Une parenthèse s’impose sur la couverture de Vultures 1. Si le concept de se mettre à nu sur une pochette choque déjà l’industrie depuis des décennies (Electric Ladyland, Unfinished Music No.1: Two Virgins), le contexte entourant la fréquente objectification de Bianca Censori par son mari rend le résultat encore moins appréciable. Dommage, parce qu’à l’exception de ce détail, la pochette de Vultures 1 est plutôt réussie. Fin de la parenthèse.
Et derrière les polémiques, derrière l’acharnement médiatique (mérité) que recueille West ces dernières années, Ty Dolla $ign entre en jeu. Le Californien se fait plus discret sur les pistes et au cours de la promotion de l’album, mais sauve régulièrement la baraque face à un Kanye West souvent en perte de ses moyens durant ses performances. Ty Dolla $ign offre un penchant mélodique réussi sur les 16 titres de Vultures 1, qui aurait cruellement manqué à l’album s’il avait été absent. Une grande mention à sa performance vocale sur Beg Forgiveness, qui ferait frémir tous les rappeurs qui se disent chanteurs. Ty Dolla $ign sait également s’adapter aux styles, tranchant sur de la trap ou mélodique sur du house durant Paid, à rappeler de (bonnes) séquences de Honestly, Nevermind de Drake.

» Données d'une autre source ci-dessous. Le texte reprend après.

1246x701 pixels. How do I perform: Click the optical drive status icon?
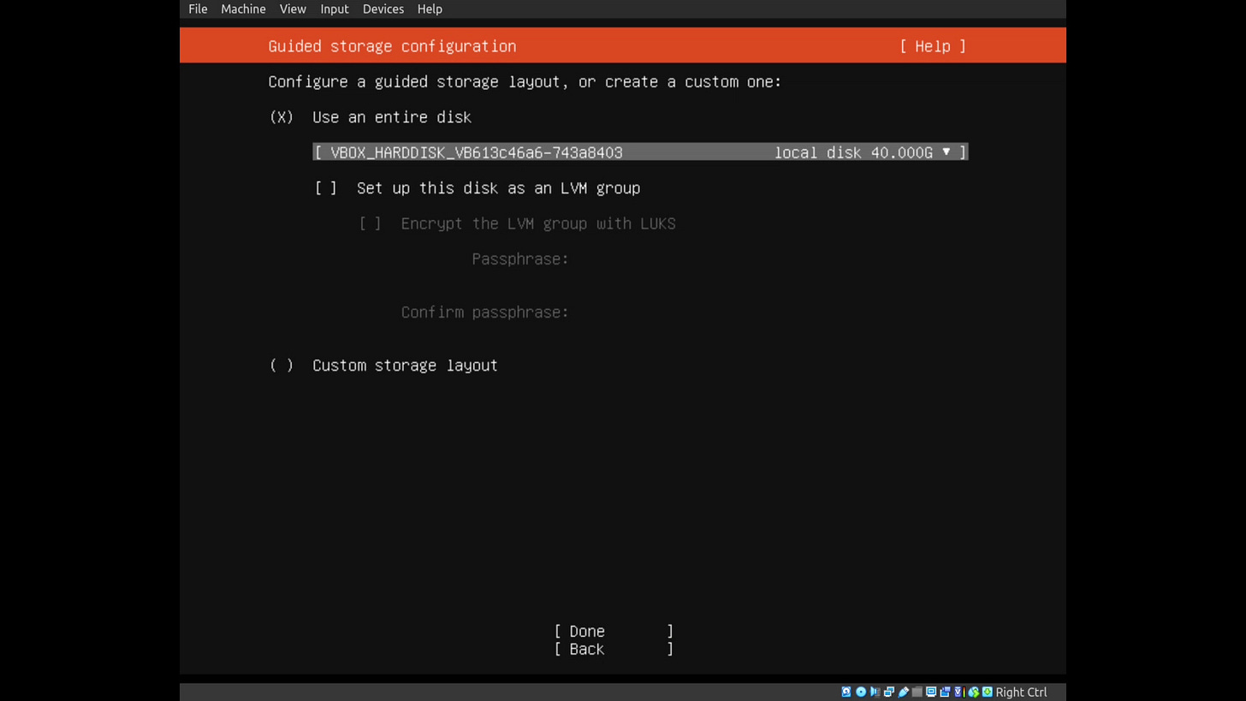pyautogui.click(x=861, y=692)
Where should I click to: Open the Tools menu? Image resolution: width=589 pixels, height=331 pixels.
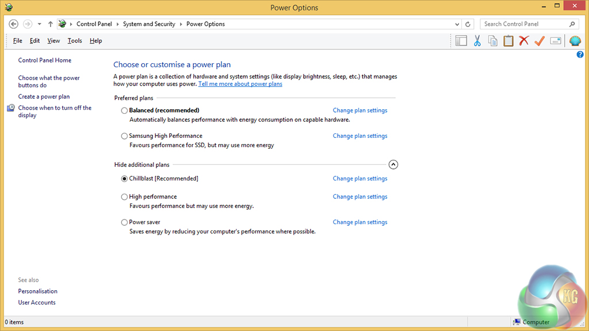[x=75, y=41]
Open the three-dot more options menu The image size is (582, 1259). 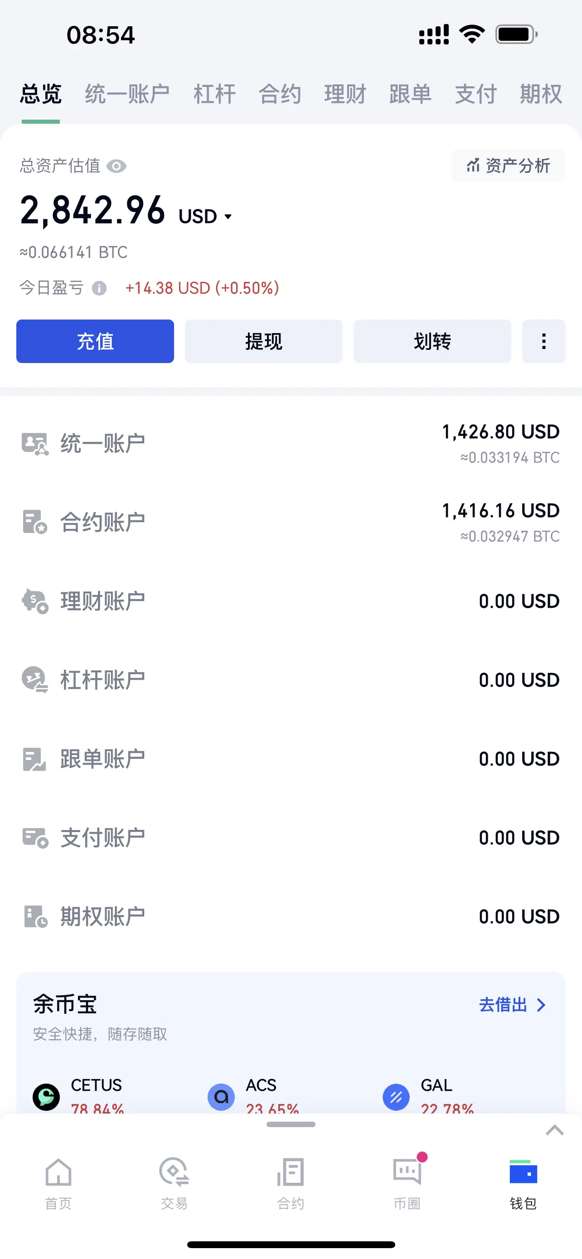coord(544,341)
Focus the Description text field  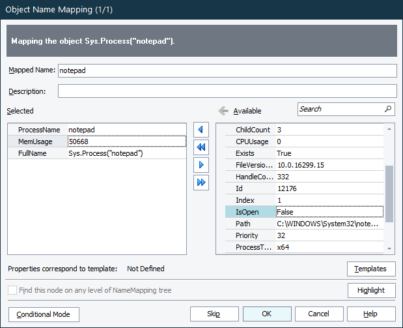[227, 91]
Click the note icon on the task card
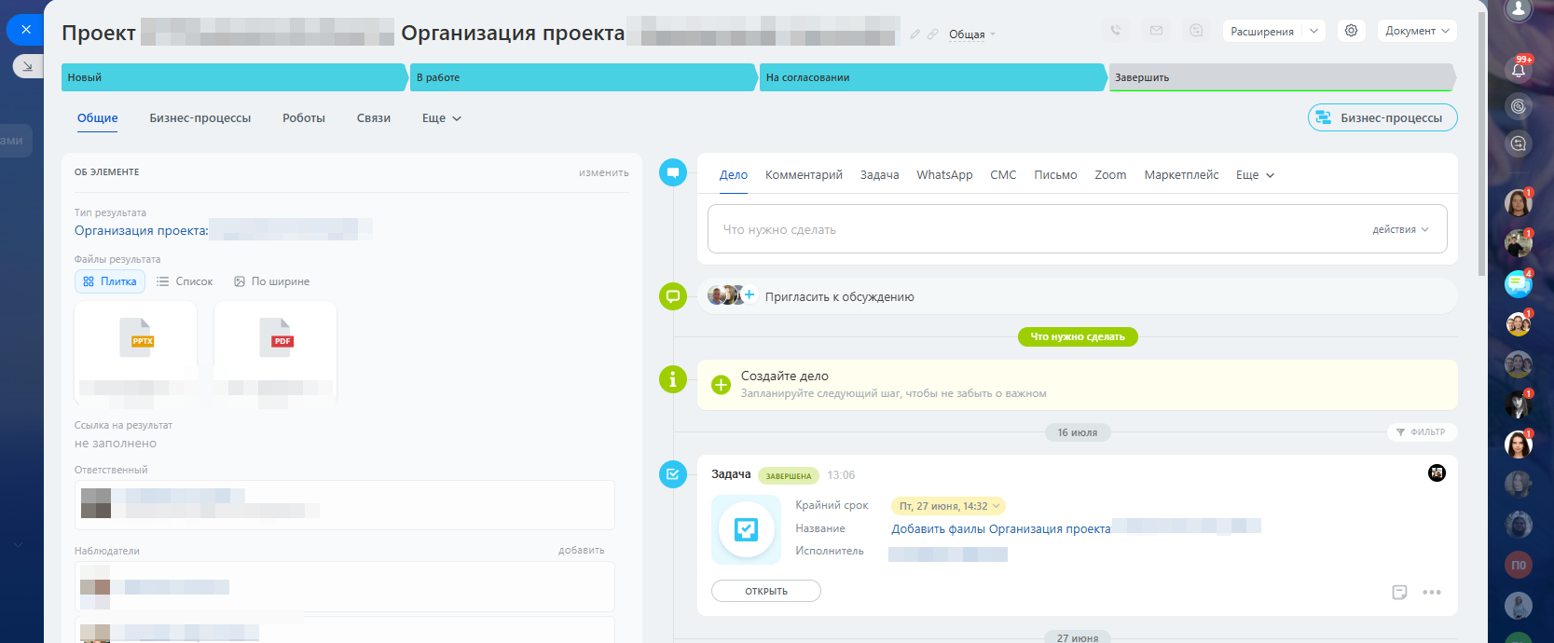Screen dimensions: 1554x643 click(x=1399, y=592)
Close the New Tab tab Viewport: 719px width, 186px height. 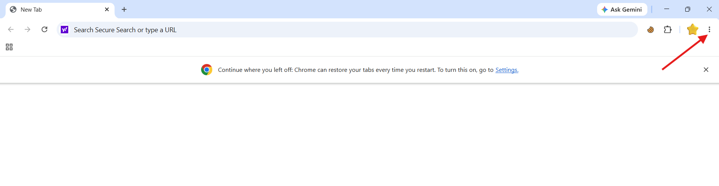107,9
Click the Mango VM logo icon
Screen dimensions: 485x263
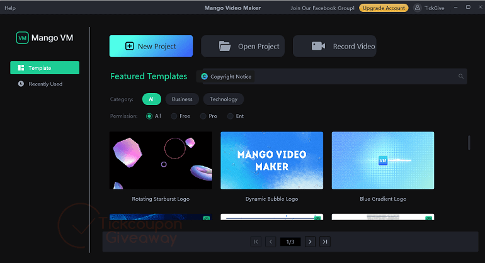pos(22,38)
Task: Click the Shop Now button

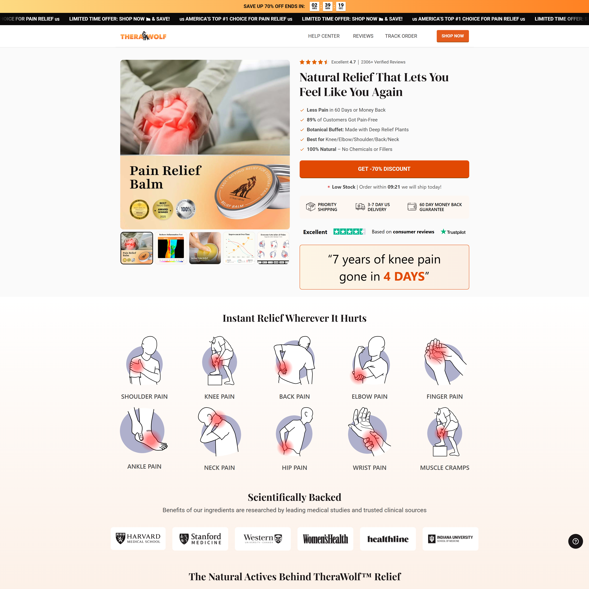Action: pyautogui.click(x=452, y=36)
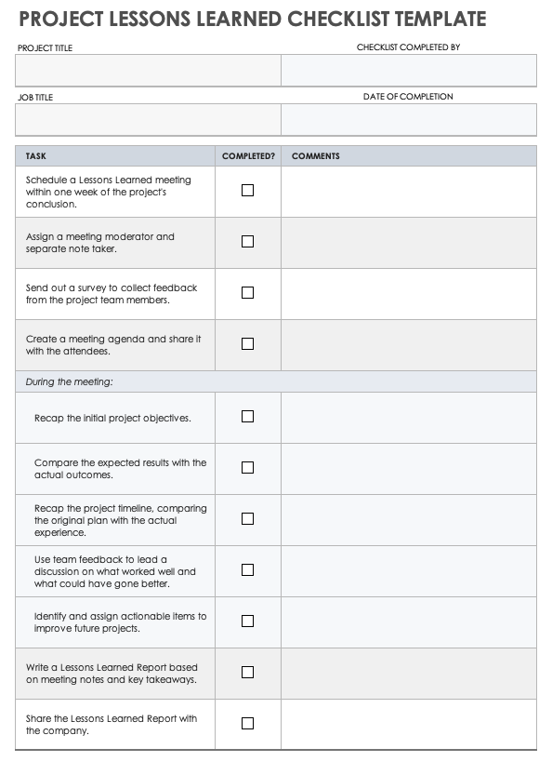Tick the Use team feedback checkbox
Viewport: 552px width, 775px height.
coord(247,570)
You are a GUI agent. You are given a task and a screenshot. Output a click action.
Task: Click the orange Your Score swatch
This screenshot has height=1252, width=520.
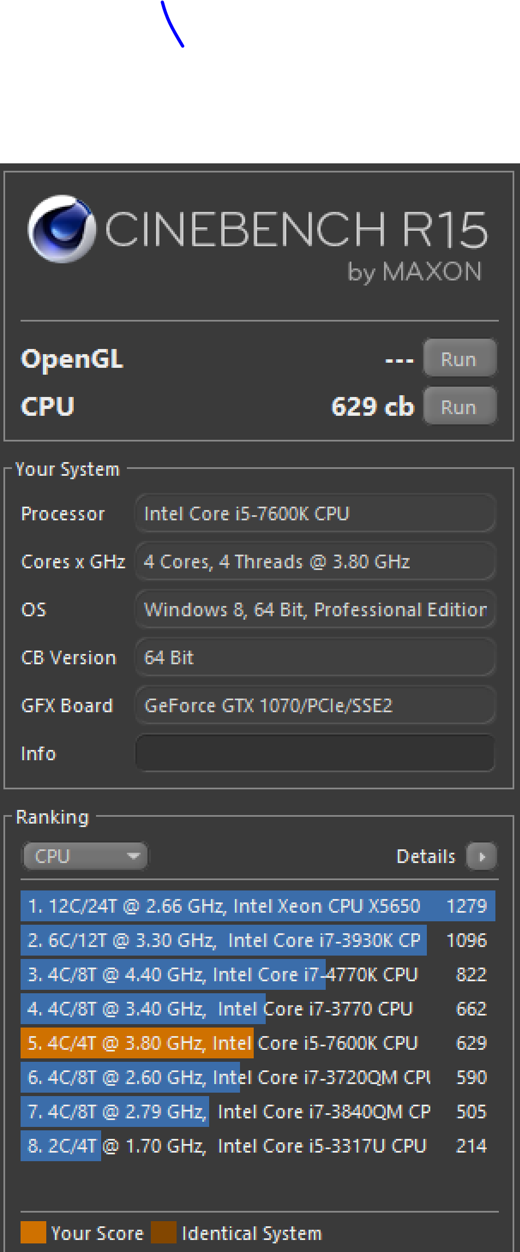click(33, 1233)
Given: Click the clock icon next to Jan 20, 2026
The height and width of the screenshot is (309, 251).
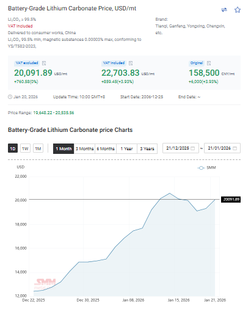Looking at the screenshot, I should point(10,97).
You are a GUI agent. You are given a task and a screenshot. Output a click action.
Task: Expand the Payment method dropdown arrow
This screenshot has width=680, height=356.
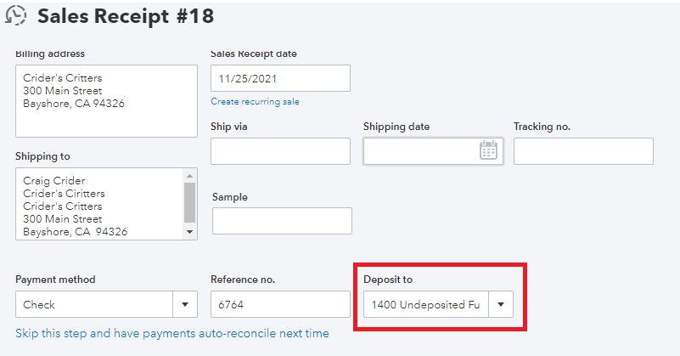(x=184, y=304)
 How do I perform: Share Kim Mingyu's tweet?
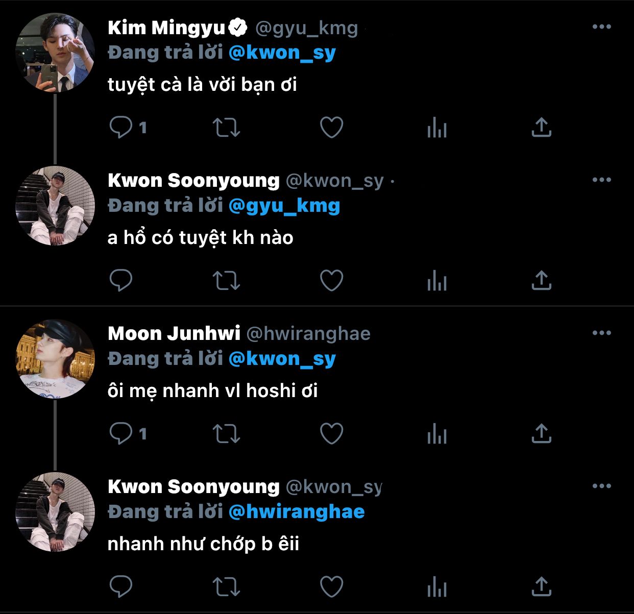click(542, 127)
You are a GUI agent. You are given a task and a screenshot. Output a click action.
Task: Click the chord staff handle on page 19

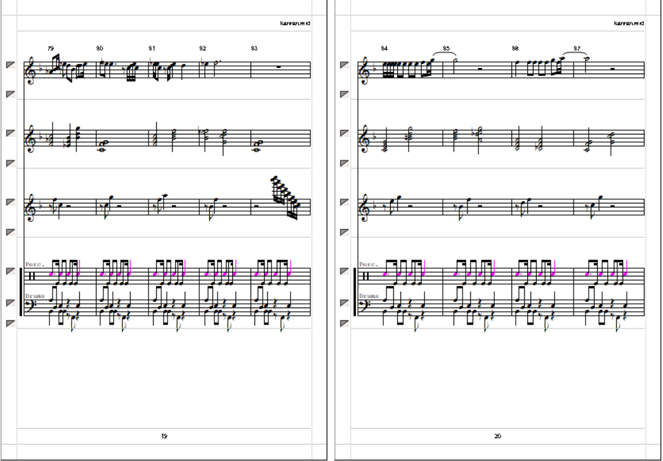pyautogui.click(x=11, y=134)
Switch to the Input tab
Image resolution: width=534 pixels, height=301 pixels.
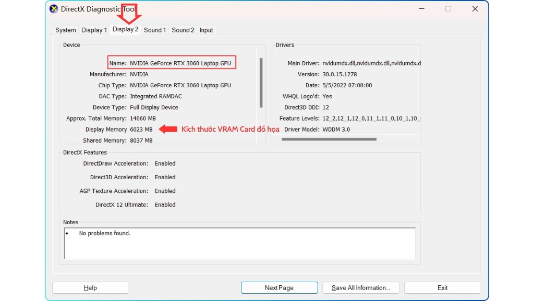click(x=207, y=30)
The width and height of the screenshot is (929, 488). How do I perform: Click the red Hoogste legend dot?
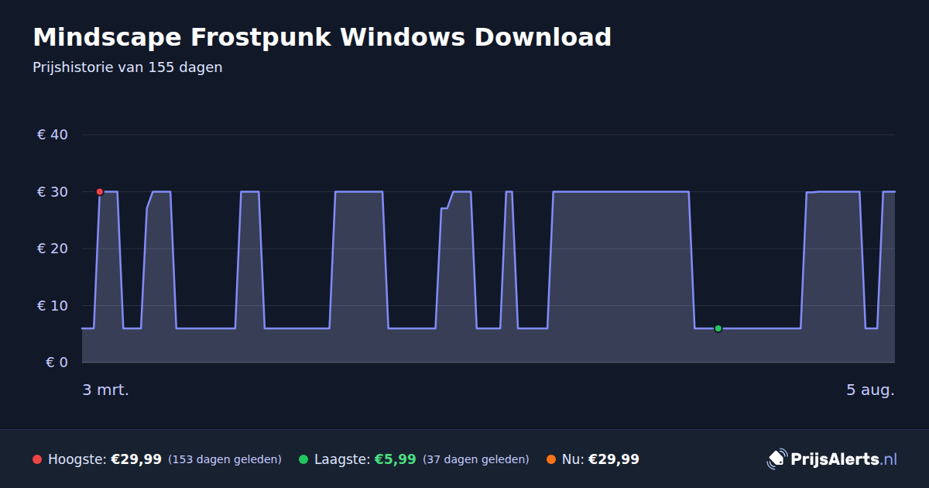(37, 459)
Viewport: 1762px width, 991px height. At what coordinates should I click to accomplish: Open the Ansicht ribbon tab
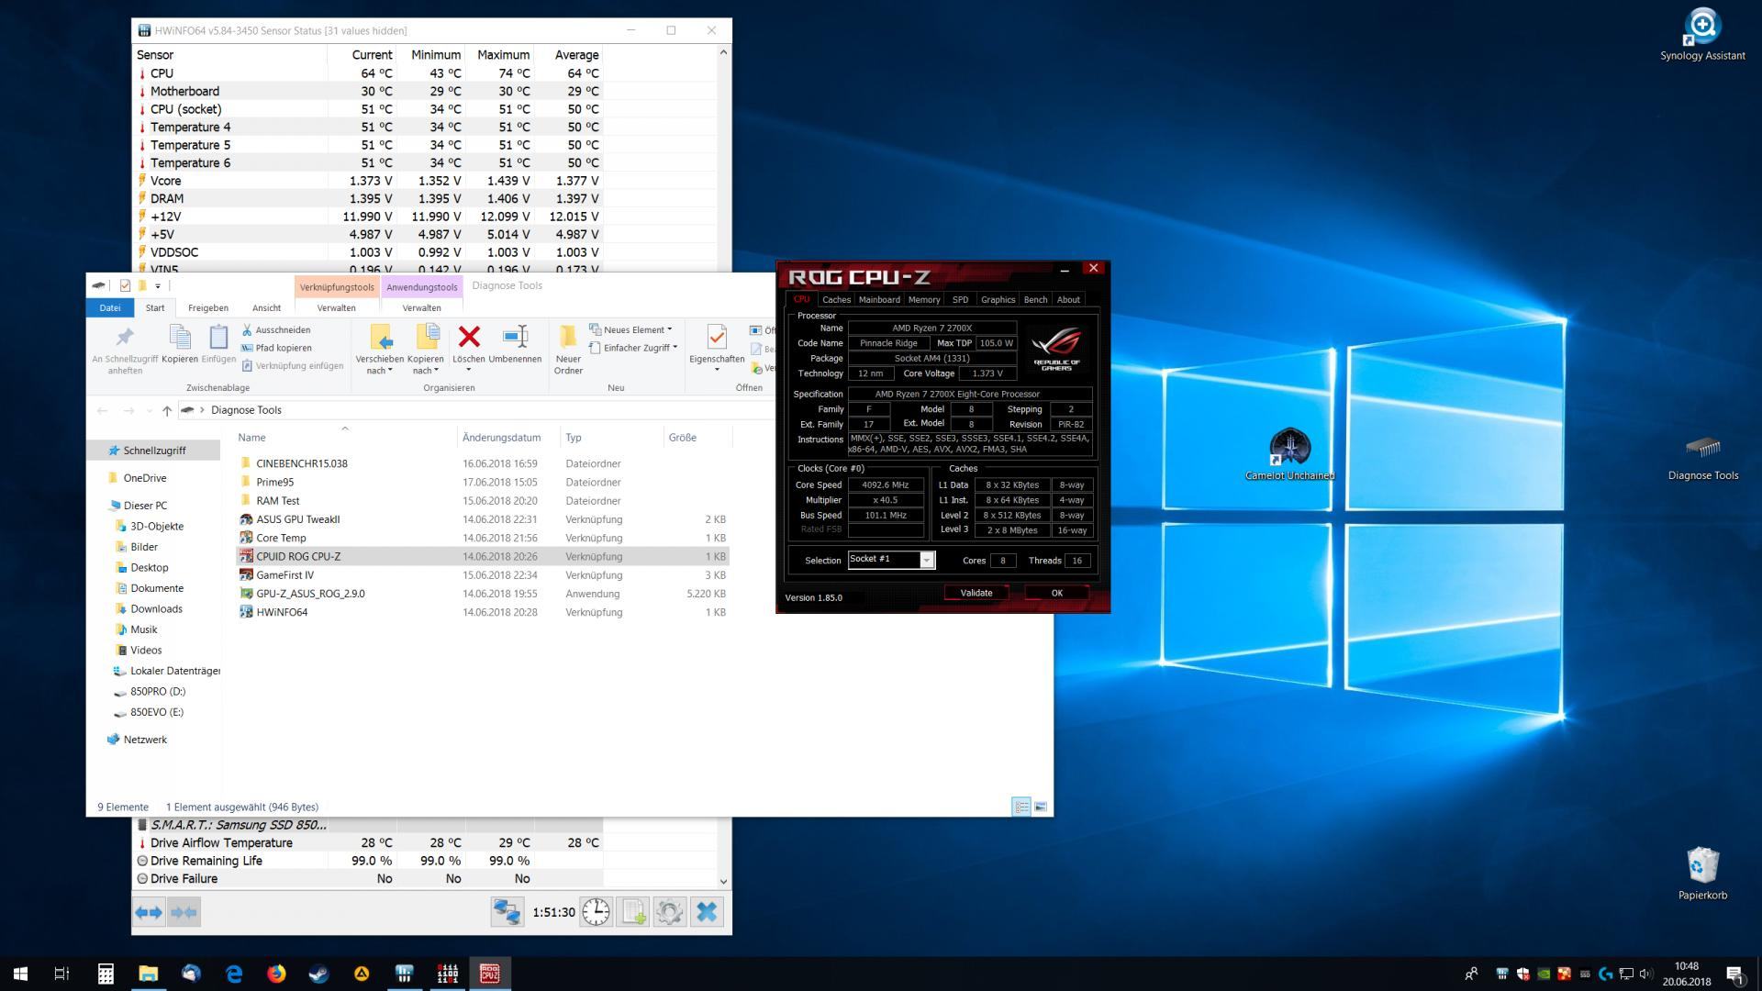(266, 307)
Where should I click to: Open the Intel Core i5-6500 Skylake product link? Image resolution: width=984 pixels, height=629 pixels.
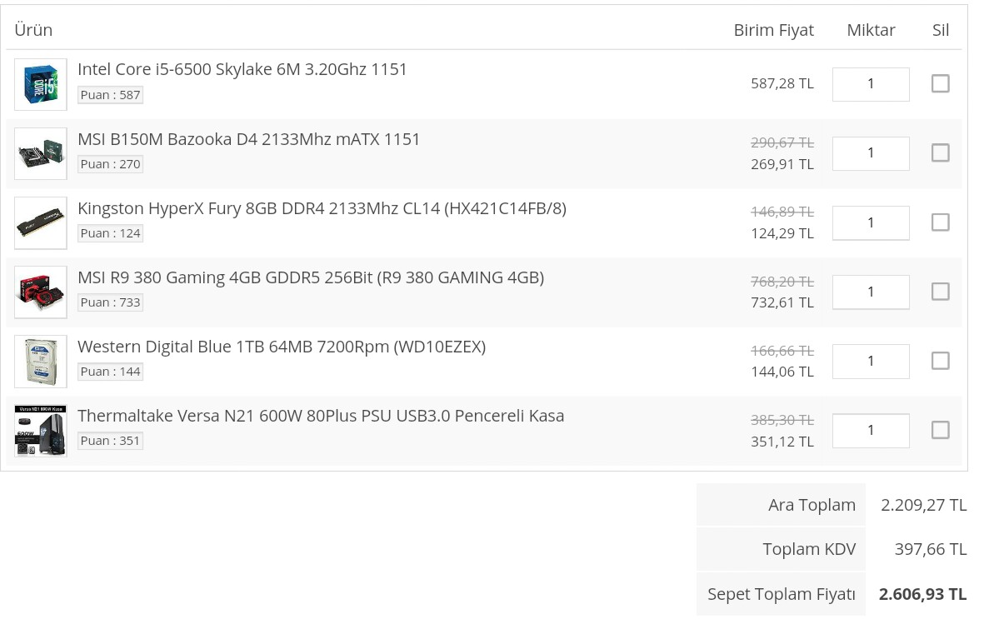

Au final, Vultures 1 est-il un mauvais projet? Pas du tout, l’album se tient et proposes d’excellents moments. Mais on sent par instants que Kanye West ne désire plus produire de la grande musique, il connaît l’immense héritage qu’il a laissé au hip-hop et veut simplement montrer qu’il est encore debout. Que le tribunal acerbe de la cancel culture n’aura jamais raison de lui.
La trilogie de Vultures est censée prendre fin d’ici le printemps 2024, avec un deuxième et un troisième opus respectivement prévus pour mars et avril. Même si nous ne sommes pas dupes, nous connaissons Kanye.
On se retrouve plutôt en 2025, la compagnie.